Yes, you read that right. You need to send thank you cards. Actual thank you cards. As in, written with a pen, stuffed in an envelope, stamp licked (or stuck), thank you cards.
Even in today's digital environment, a proper thank you card has value. It is, in fact, because of digital environment, that a good ol' fashioned thank you card is valuable.
When should you send a thank you card?
After every interview.
Here are some common excuses job seekers use to convince themselves that they don't need to send thank you cards (and why they are wrong).
1. "Postal mail takes too long. The hiring manager said that they are going to be moving quickly to hire someone, so there's no use sending a thank you card via snail-mail." If you have an interview scheduled with Joe Smith at Acme Company at 9 AM on Wednesday morning, you should have the envelope already filled out. Also, before the interview, find out where the nearest post office or mail box is. Buy a box of thank you cards and pre-stamp all of the envelopes with forever stamps. After your interview, grab a thank you card from your car, write inside the card and send it out.

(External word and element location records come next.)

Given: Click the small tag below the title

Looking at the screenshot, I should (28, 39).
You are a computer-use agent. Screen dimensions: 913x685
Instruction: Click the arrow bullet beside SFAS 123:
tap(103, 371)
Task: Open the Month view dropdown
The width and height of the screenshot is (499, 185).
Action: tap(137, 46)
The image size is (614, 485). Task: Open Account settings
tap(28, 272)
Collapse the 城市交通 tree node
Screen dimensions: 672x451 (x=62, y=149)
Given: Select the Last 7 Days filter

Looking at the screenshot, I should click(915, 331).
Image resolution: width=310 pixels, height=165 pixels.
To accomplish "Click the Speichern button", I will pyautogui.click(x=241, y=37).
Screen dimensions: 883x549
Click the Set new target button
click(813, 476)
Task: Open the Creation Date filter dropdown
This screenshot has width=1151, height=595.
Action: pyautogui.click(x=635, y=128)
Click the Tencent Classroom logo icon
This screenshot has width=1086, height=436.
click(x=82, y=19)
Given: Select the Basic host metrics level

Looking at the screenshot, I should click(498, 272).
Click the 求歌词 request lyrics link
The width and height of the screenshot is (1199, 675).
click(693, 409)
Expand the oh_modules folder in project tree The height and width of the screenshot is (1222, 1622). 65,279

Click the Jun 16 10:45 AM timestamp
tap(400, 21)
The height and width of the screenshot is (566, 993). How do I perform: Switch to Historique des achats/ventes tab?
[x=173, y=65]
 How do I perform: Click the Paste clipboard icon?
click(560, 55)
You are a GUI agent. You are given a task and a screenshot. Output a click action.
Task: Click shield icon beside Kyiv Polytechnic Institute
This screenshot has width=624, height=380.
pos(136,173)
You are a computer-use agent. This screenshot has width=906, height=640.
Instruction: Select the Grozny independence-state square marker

The timing of the mail delivery can actually help you. The last thing you want to be is just another e-mail in their inbox. Chances are, the hiring manager may want to fill the position quickly, but your interview is likely not the final step in the process. A couple of days after the interview the interviewer will get a nice thank you letter from you.
2. "The job doesn't pay enough to warrant a thank you card. I'll send thank you cards once I'm a (fill in the blank)." In my experience, the lower the pay, the fewer thank you cards are sent.
3. "A thank you card alone will not sway the hiring manager's decision." You are correct. Technically. But what if you were competing for that job against one other person with nearly identical experience? That happens more than you might believe. Don't miss out on the opportunity to be gracious and to express interest in getting a job offer. As a hiring manager, I want to know that you really want the job. Enthusiasm is important and can tip the scale.
So, now that I've convinced you to send a thank you card. What do you write?
First, thank the interviewer for their time.
Second, reference something from the interview and tie it back to something you can bring to the position.
Last, express interest in getting a job offer or continuing in the interview process.
Here's a sample of what you might write:
Thank you for taking the time to meet with me this morning. I enjoyed the opportunity to learn more about your company and the position you are looking to fill.
Having recently worked for a company that converted to ABC billing software I can appreciate the hard work your organization is doing to make the same migration.
I believe my project management skills would make me an ideal employee in your department. I am very excited to learn more about your needs and how I may join Acme Corporation.
Thank you again.
Bill Smith 209-555-1212
Of course, there can be exceptions when sending an actual thank you card isn't possible. After a phone interview, for example, when you don't have the interviewers address. In rare cases when it's not practical to send a card, it is okay to send an e-mail, but only when you can't send an actual card.
Now go out and buy some thank you cards and stamps.